Brad Fitzpatrick (brad) wrote,
Brad Fitzpatrick

Iowa, report #2

Still in Iowa, now at my mom's parent's house. They don't have a computer or any form of Internet access (hell, my Palm VII and cell phone don't even work ... too rural) but my dad's laptop works great. I just have to use it at night when they aren't expecting phone calls.

I'm in the middle of the basement now, between the table, where one of the two phone jacks exist, and the side wall, where there is a polarized power outlet (everywhere else in the house is two-prong). The basement is dry (read: not humid) and cool (read: not hot as hell). There are three bedrooms upstairs, one of which I had to myself, but I've decided to take up this room as my sleeping quarters... so much more comfortable.

Man, driving my grandpa's red '69 convertible was a blast today .... I'm sunburnt from having the top down all day, and my ass is probably burnt from sitting on the hot black leather after leaving it parked outside a few times, but it was worth it... people were looking at it everywhere I went. I got trapped in a few blocks by a funeral procession and while I waited for it to pass by, every person turned and looked. The car is absolutely beautiful. I went to my cousin Jessica's softball game and took the car there. The parking lot is gravel (of course, right? :)) and there were no lines so I just parked it a ways off by itself. I mean, I knew that if I were to get as much as a fingerprint on the car, my grandpa would kill me ... actually, I did wipe my fingerprints off later from when I opened the trunk. Anyway, I came back later when the parking lot was full and the line of cars were packed together, except near the convertible, where both the cars on the left and right side were a half-car or so away from it. They probably knew too that if they or their kids were to open a door into it, they'd catch hell too. :)

Did you notice the phrase "catch hell" in there? Yeah, I'm working on my Iowa-speak. I'm not using it in full force yet, but I'm making notes on my Palm Pilot whenever I hear a new Iowa-ism that's new. I have a list of 20 or so that I've now classified in different categories. They consist of verb changes (usually past tense to present), sentence prefixes, sentence postfixes, and even entire transformations (shorted directed declarative senteces to interrogative).

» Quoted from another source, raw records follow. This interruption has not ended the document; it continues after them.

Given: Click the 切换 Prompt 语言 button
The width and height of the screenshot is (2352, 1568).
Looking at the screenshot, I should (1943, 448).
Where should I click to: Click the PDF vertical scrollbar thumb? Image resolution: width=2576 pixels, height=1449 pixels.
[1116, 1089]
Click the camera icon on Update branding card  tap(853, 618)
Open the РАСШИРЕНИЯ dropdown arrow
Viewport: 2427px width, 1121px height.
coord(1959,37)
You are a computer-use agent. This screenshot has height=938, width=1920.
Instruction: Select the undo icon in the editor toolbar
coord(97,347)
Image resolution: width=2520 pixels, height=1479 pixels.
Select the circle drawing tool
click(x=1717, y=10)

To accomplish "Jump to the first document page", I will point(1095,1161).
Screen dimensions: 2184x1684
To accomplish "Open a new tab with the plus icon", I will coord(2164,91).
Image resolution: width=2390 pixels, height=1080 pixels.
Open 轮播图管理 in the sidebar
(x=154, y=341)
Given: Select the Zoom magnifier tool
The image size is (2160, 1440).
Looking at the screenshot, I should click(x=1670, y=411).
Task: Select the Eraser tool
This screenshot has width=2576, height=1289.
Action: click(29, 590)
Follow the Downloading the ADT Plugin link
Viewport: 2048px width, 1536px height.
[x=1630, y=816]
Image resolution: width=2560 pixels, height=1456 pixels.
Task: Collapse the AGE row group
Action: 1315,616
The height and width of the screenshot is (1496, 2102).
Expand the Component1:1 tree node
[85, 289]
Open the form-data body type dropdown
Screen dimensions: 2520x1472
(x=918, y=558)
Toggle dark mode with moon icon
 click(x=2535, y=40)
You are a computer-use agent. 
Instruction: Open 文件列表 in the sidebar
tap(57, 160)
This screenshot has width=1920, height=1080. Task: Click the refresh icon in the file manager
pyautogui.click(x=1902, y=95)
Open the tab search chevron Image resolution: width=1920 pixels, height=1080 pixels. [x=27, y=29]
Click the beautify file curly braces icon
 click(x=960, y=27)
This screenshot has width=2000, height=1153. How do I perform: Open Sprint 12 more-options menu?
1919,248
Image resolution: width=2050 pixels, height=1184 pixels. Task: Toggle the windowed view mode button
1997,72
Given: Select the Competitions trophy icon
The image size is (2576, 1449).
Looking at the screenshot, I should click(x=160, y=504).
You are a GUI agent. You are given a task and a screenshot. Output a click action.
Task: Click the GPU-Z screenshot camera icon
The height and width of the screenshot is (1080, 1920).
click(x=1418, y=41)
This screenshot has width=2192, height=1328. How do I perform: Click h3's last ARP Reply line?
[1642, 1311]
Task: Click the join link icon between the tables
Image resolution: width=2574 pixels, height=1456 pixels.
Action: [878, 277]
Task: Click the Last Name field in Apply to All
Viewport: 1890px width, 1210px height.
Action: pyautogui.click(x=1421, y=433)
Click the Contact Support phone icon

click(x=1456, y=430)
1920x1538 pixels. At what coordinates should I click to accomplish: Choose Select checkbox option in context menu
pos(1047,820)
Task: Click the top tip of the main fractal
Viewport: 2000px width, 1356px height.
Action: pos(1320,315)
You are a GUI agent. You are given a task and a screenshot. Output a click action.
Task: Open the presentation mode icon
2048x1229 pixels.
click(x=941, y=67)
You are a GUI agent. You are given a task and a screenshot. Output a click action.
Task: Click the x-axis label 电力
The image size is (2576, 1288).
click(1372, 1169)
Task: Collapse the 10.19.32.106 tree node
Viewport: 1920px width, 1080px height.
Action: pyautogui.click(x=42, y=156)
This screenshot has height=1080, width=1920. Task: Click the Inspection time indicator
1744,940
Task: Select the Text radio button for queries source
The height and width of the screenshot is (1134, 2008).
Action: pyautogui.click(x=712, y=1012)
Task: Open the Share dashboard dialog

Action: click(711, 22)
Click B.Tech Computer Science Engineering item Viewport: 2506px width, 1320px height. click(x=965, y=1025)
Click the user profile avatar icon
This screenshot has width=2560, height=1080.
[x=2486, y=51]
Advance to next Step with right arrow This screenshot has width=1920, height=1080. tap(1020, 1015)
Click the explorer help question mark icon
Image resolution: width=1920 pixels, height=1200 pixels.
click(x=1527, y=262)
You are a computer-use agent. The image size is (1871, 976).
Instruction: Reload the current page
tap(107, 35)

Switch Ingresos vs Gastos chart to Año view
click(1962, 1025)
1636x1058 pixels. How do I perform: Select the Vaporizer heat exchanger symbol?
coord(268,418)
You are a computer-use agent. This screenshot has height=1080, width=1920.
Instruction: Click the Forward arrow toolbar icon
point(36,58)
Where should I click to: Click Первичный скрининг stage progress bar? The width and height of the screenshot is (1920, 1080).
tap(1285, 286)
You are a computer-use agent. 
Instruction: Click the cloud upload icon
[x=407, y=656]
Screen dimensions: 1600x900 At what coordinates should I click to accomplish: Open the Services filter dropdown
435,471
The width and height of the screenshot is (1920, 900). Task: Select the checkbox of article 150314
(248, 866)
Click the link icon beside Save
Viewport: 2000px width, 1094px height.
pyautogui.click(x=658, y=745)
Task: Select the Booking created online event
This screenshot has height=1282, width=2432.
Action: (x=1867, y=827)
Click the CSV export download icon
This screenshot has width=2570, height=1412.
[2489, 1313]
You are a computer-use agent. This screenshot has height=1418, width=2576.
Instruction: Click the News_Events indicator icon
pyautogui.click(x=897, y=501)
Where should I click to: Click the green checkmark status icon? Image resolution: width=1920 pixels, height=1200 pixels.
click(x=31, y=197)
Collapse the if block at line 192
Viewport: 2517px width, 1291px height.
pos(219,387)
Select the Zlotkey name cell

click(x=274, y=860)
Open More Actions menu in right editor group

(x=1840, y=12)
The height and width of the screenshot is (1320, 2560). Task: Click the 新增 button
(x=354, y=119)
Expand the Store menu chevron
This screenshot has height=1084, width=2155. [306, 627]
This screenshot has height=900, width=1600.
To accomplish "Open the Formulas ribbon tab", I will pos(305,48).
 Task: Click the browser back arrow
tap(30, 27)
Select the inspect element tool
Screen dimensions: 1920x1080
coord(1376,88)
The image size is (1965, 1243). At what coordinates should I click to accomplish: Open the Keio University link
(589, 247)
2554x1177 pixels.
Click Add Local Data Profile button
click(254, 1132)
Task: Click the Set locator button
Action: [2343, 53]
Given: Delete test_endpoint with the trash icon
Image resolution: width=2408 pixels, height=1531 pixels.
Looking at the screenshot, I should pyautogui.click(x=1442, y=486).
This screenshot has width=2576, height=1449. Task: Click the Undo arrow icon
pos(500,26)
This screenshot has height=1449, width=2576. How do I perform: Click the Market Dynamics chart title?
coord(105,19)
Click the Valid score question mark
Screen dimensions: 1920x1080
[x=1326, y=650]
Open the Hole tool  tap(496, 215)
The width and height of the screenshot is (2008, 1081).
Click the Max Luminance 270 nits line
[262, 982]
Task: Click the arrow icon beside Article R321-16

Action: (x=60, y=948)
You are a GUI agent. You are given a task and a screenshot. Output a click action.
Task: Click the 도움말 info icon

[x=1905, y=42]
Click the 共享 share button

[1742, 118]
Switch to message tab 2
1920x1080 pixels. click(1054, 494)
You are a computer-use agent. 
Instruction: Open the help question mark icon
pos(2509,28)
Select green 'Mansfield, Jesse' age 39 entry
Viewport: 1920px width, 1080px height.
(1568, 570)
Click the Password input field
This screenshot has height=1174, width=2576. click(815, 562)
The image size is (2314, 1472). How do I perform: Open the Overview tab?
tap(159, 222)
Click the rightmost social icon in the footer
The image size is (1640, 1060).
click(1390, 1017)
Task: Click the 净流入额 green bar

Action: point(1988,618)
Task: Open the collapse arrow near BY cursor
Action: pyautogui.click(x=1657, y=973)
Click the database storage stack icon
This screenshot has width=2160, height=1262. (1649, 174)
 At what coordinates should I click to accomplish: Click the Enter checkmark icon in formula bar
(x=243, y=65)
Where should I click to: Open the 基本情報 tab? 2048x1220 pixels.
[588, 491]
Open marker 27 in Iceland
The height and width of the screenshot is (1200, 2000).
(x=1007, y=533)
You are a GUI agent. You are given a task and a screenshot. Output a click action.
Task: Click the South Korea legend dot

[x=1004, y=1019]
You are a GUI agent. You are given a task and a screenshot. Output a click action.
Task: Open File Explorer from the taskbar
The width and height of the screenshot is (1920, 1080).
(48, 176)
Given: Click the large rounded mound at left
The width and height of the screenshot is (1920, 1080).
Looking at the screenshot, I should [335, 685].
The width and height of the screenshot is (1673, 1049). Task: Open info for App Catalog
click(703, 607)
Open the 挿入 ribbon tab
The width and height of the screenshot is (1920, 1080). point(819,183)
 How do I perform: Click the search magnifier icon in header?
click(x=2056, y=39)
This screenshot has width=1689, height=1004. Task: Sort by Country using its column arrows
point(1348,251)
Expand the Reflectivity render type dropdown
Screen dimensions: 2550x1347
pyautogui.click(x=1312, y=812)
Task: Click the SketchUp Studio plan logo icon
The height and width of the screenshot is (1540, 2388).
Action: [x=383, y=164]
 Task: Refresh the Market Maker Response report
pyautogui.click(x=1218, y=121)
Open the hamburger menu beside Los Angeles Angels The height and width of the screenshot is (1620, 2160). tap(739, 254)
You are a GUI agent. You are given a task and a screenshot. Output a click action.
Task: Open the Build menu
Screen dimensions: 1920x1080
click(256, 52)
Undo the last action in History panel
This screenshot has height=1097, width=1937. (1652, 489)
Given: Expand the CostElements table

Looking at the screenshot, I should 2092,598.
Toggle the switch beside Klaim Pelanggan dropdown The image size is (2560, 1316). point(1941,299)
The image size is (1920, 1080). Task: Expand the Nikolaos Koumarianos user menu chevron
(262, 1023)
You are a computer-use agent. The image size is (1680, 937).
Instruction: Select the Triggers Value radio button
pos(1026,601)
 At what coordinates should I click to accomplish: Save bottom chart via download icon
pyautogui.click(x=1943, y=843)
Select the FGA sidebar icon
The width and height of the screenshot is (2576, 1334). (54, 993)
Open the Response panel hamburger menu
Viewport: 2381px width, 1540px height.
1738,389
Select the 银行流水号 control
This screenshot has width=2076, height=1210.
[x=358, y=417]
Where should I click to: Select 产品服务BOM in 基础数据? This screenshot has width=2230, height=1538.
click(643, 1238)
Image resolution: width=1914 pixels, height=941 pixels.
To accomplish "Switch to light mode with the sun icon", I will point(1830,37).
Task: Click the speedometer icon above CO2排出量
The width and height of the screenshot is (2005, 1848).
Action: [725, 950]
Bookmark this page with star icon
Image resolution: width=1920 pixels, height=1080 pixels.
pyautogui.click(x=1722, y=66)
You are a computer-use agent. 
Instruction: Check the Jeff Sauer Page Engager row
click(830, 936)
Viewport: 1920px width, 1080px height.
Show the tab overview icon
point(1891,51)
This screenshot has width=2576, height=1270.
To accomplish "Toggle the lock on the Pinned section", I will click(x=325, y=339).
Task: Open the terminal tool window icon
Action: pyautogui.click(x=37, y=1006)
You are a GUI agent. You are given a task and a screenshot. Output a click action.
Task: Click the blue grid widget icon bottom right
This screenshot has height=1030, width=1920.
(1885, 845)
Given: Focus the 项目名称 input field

Example time. Take for instance these few made-up sentences:
So I said to him, "you're not planning on going out with those dirty hands, are you?" And he said, "You're right. I should wash them first. You're so sanitary."
Now, applying several rules to convert this to Iowa speak:
And so I says to 'em, "you's not planning on going out with them dirty hands, are ya?" And he says, "Shit, you're right. I should warsh 'em first. You're a sanitary one, aren'tchya?"
That example is actually quite poor. Looking back, I realize about a dozen rules I didn't even use. When I get back to Oregon one of the first things I'm going to do is sit down and write a dialectizer for Iowa-speak. With Perl's HTML::TokeParser it should be a breeze ... that's how I remove JavaScript from people's LiveJournals and it works really well. (or, in Iowa-speak: "really good")

Oh, and Steve --- I know you're probably reading this, being the only one with Internet access, so don't go telling all the relatives just yet... it'll spoil my research, having the subjects knowing that they're being observed. :-)

My relatives, parents, and brother Ryan all went to the Indian reservation to go gambling. Ryan wants to go lose $100; he thinks he's Matt Damon in Rounders. Cole and I are probably going to go watch Cinemax now, what my grandpa told me was "channel 22, the horny channel". Heh.